=== The input ===

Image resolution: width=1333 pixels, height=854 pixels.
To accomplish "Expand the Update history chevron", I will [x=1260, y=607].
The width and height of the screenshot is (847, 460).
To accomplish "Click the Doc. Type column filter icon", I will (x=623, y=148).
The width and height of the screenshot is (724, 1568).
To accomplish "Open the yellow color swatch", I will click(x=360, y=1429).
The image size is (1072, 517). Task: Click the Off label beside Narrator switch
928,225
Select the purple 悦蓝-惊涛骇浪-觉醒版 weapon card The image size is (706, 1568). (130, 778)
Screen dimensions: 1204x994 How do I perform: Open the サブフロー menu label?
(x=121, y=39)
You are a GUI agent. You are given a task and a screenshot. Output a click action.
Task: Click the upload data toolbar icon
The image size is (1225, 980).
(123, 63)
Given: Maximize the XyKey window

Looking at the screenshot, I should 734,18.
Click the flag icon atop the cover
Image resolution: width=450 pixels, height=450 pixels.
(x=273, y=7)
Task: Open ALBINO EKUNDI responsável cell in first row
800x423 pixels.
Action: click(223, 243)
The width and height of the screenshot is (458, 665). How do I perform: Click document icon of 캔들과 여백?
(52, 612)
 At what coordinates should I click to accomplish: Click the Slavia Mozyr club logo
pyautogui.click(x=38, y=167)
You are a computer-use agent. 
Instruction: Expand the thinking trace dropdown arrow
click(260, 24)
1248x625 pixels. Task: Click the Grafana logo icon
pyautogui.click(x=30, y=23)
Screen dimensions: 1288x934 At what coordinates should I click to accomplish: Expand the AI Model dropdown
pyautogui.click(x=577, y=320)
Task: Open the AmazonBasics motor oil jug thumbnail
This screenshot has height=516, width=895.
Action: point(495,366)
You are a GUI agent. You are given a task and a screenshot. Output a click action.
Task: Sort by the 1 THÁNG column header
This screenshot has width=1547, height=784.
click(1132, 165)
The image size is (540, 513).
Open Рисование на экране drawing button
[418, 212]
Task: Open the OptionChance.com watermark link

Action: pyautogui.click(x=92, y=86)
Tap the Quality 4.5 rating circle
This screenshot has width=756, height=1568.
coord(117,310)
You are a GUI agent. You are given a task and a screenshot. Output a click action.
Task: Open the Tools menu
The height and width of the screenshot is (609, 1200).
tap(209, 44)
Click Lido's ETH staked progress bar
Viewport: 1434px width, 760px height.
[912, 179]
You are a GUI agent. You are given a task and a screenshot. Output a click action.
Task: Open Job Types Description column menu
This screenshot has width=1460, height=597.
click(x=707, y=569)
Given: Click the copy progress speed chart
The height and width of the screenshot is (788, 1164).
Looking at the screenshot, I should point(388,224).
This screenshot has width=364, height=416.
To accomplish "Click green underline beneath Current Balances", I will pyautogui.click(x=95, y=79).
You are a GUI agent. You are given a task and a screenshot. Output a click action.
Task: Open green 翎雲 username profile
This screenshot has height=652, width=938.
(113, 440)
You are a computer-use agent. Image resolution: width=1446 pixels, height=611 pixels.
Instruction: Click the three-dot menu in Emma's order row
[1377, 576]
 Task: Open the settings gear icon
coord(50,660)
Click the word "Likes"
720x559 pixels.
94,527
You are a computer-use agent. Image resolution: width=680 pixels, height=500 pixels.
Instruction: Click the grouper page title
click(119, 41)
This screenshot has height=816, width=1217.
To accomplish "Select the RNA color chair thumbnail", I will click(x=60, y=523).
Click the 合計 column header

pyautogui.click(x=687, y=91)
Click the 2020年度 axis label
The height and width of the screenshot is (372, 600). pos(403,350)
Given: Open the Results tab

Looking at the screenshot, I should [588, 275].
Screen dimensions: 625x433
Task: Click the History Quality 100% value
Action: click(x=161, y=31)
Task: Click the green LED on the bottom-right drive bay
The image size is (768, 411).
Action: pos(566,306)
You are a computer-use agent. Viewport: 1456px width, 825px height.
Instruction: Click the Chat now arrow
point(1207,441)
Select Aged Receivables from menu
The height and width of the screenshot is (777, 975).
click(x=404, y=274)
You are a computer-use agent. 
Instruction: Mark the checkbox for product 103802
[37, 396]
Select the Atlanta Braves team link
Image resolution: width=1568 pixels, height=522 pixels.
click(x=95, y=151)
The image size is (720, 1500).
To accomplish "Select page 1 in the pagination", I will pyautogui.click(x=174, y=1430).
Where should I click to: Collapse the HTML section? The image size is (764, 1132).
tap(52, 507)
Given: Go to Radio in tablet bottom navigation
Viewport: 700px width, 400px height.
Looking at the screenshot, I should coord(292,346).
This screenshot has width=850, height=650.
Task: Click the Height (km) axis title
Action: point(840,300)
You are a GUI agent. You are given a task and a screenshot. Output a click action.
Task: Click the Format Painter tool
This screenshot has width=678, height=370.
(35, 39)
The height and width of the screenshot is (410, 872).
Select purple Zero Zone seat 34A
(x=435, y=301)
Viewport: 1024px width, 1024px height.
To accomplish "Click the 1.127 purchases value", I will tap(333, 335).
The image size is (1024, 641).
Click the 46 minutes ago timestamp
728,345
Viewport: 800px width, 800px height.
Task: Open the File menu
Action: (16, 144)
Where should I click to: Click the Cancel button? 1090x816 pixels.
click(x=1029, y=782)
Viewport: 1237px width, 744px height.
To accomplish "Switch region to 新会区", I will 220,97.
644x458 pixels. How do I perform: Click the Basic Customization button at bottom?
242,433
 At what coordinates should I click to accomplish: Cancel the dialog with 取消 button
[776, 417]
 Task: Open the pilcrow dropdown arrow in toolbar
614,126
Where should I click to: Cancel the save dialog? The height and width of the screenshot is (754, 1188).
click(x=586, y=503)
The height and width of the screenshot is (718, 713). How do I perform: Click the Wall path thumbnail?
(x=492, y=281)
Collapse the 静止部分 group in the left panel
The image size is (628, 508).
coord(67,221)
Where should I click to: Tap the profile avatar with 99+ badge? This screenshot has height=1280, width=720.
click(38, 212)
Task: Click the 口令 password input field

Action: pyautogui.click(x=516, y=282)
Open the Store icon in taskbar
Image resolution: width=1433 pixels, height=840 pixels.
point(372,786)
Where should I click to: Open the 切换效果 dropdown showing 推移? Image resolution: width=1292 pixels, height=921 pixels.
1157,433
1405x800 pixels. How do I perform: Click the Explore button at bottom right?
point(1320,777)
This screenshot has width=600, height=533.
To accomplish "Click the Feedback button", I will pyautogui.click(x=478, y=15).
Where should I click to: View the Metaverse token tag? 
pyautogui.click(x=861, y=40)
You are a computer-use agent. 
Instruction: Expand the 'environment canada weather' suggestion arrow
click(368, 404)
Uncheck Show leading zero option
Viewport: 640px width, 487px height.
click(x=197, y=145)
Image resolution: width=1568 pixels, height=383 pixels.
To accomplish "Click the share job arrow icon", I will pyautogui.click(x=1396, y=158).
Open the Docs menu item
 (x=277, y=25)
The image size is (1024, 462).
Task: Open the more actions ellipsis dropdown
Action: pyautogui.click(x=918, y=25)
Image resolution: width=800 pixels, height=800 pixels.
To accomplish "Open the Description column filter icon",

===

About this task >> Set down the records above once more, exactly as given.

Reply to the task >>
Image resolution: width=1333 pixels, height=854 pixels.
To accomplish "Expand the Update history chevron", I will [x=1260, y=607].
The width and height of the screenshot is (847, 460).
To accomplish "Click the Doc. Type column filter icon", I will (x=623, y=148).
The width and height of the screenshot is (724, 1568).
To accomplish "Open the yellow color swatch", I will click(x=360, y=1429).
The image size is (1072, 517). Task: Click the Off label beside Narrator switch
928,225
Select the purple 悦蓝-惊涛骇浪-觉醒版 weapon card The image size is (706, 1568). (130, 778)
Screen dimensions: 1204x994 How do I perform: Open the サブフロー menu label?
(x=121, y=39)
You are a GUI agent. You are given a task and a screenshot. Output a click action.
Task: Click the upload data toolbar icon
The image size is (1225, 980).
(123, 63)
Given: Maximize the XyKey window

Looking at the screenshot, I should 734,18.
Click the flag icon atop the cover
Image resolution: width=450 pixels, height=450 pixels.
(x=273, y=7)
Task: Open ALBINO EKUNDI responsável cell in first row
800x423 pixels.
Action: click(223, 243)
The width and height of the screenshot is (458, 665). How do I perform: Click document icon of 캔들과 여백?
(52, 612)
 At what coordinates should I click to accomplish: Click the Slavia Mozyr club logo
pyautogui.click(x=38, y=167)
You are a computer-use agent. 
Instruction: Expand the thinking trace dropdown arrow
click(260, 24)
1248x625 pixels. Task: Click the Grafana logo icon
pyautogui.click(x=30, y=23)
Screen dimensions: 1288x934 At what coordinates should I click to accomplish: Expand the AI Model dropdown
pyautogui.click(x=577, y=320)
Task: Open the AmazonBasics motor oil jug thumbnail
This screenshot has height=516, width=895.
Action: point(495,366)
You are a GUI agent. You are given a task and a screenshot. Output a click action.
Task: Sort by the 1 THÁNG column header
This screenshot has width=1547, height=784.
click(1132, 165)
The image size is (540, 513).
Open Рисование на экране drawing button
[418, 212]
Task: Open the OptionChance.com watermark link

Action: pyautogui.click(x=92, y=86)
Tap the Quality 4.5 rating circle
This screenshot has width=756, height=1568.
coord(117,310)
You are a GUI agent. You are given a task and a screenshot. Output a click action.
Task: Open the Tools menu
The height and width of the screenshot is (609, 1200).
tap(209, 44)
Click Lido's ETH staked progress bar
Viewport: 1434px width, 760px height.
[912, 179]
You are a GUI agent. You are given a task and a screenshot. Output a click action.
Task: Open Job Types Description column menu
This screenshot has width=1460, height=597.
click(x=707, y=569)
Given: Click the copy progress speed chart
The height and width of the screenshot is (788, 1164).
Looking at the screenshot, I should point(388,224).
This screenshot has width=364, height=416.
To accomplish "Click green underline beneath Current Balances", I will pyautogui.click(x=95, y=79).
You are a GUI agent. You are given a task and a screenshot. Output a click action.
Task: Open green 翎雲 username profile
This screenshot has height=652, width=938.
(113, 440)
You are a computer-use agent. Image resolution: width=1446 pixels, height=611 pixels.
Instruction: Click the three-dot menu in Emma's order row
[1377, 576]
 Task: Open the settings gear icon
coord(50,660)
Click the word "Likes"
720x559 pixels.
94,527
You are a computer-use agent. Image resolution: width=680 pixels, height=500 pixels.
Instruction: Click the grouper page title
click(119, 41)
This screenshot has height=816, width=1217.
To accomplish "Select the RNA color chair thumbnail", I will click(x=60, y=523).
Click the 合計 column header

pyautogui.click(x=687, y=91)
Click the 2020年度 axis label
The height and width of the screenshot is (372, 600). pos(403,350)
Given: Open the Results tab

Looking at the screenshot, I should [588, 275].
Screen dimensions: 625x433
Task: Click the History Quality 100% value
Action: click(x=161, y=31)
Task: Click the green LED on the bottom-right drive bay
The image size is (768, 411).
Action: pos(566,306)
You are a computer-use agent. Viewport: 1456px width, 825px height.
Instruction: Click the Chat now arrow
point(1207,441)
Select Aged Receivables from menu
The height and width of the screenshot is (777, 975).
click(x=404, y=274)
You are a computer-use agent. 
Instruction: Mark the checkbox for product 103802
[37, 396]
Select the Atlanta Braves team link
Image resolution: width=1568 pixels, height=522 pixels.
click(x=95, y=151)
The image size is (720, 1500).
To accomplish "Select page 1 in the pagination", I will pyautogui.click(x=174, y=1430).
Where should I click to: Collapse the HTML section? The image size is (764, 1132).
tap(52, 507)
Given: Go to Radio in tablet bottom navigation
Viewport: 700px width, 400px height.
Looking at the screenshot, I should coord(292,346).
This screenshot has width=850, height=650.
Task: Click the Height (km) axis title
Action: point(840,300)
You are a GUI agent. You are given a task and a screenshot. Output a click action.
Task: Click the Format Painter tool
This screenshot has width=678, height=370.
(35, 39)
The height and width of the screenshot is (410, 872).
Select purple Zero Zone seat 34A
(x=435, y=301)
Viewport: 1024px width, 1024px height.
To accomplish "Click the 1.127 purchases value", I will tap(333, 335).
The image size is (1024, 641).
Click the 46 minutes ago timestamp
728,345
Viewport: 800px width, 800px height.
Task: Open the File menu
Action: (16, 144)
Where should I click to: Click the Cancel button? 1090x816 pixels.
click(x=1029, y=782)
Viewport: 1237px width, 744px height.
To accomplish "Switch region to 新会区", I will 220,97.
644x458 pixels. How do I perform: Click the Basic Customization button at bottom?
242,433
 At what coordinates should I click to accomplish: Cancel the dialog with 取消 button
[776, 417]
 Task: Open the pilcrow dropdown arrow in toolbar
614,126
Where should I click to: Cancel the save dialog? The height and width of the screenshot is (754, 1188).
click(x=586, y=503)
The height and width of the screenshot is (718, 713). How do I perform: Click the Wall path thumbnail?
(x=492, y=281)
Collapse the 静止部分 group in the left panel
The image size is (628, 508).
coord(67,221)
Where should I click to: Tap the profile avatar with 99+ badge? This screenshot has height=1280, width=720.
click(38, 212)
Task: Click the 口令 password input field

Action: pyautogui.click(x=516, y=282)
Open the Store icon in taskbar
Image resolution: width=1433 pixels, height=840 pixels.
point(372,786)
Where should I click to: Open the 切换效果 dropdown showing 推移? Image resolution: width=1292 pixels, height=921 pixels.
1157,433
1405x800 pixels. How do I perform: Click the Explore button at bottom right?
point(1320,777)
This screenshot has width=600, height=533.
To accomplish "Click the Feedback button", I will pyautogui.click(x=478, y=15).
Where should I click to: View the Metaverse token tag? 
pyautogui.click(x=861, y=40)
You are a computer-use agent. 
Instruction: Expand the 'environment canada weather' suggestion arrow
click(368, 404)
Uncheck Show leading zero option
Viewport: 640px width, 487px height.
click(x=197, y=145)
Image resolution: width=1568 pixels, height=383 pixels.
To accomplish "Click the share job arrow icon", I will pyautogui.click(x=1396, y=158).
Open the Docs menu item
 (x=277, y=25)
The image size is (1024, 462).
Task: Open the more actions ellipsis dropdown
Action: pyautogui.click(x=918, y=25)
Image resolution: width=800 pixels, height=800 pixels.
To accomplish "Open the Description column filter icon",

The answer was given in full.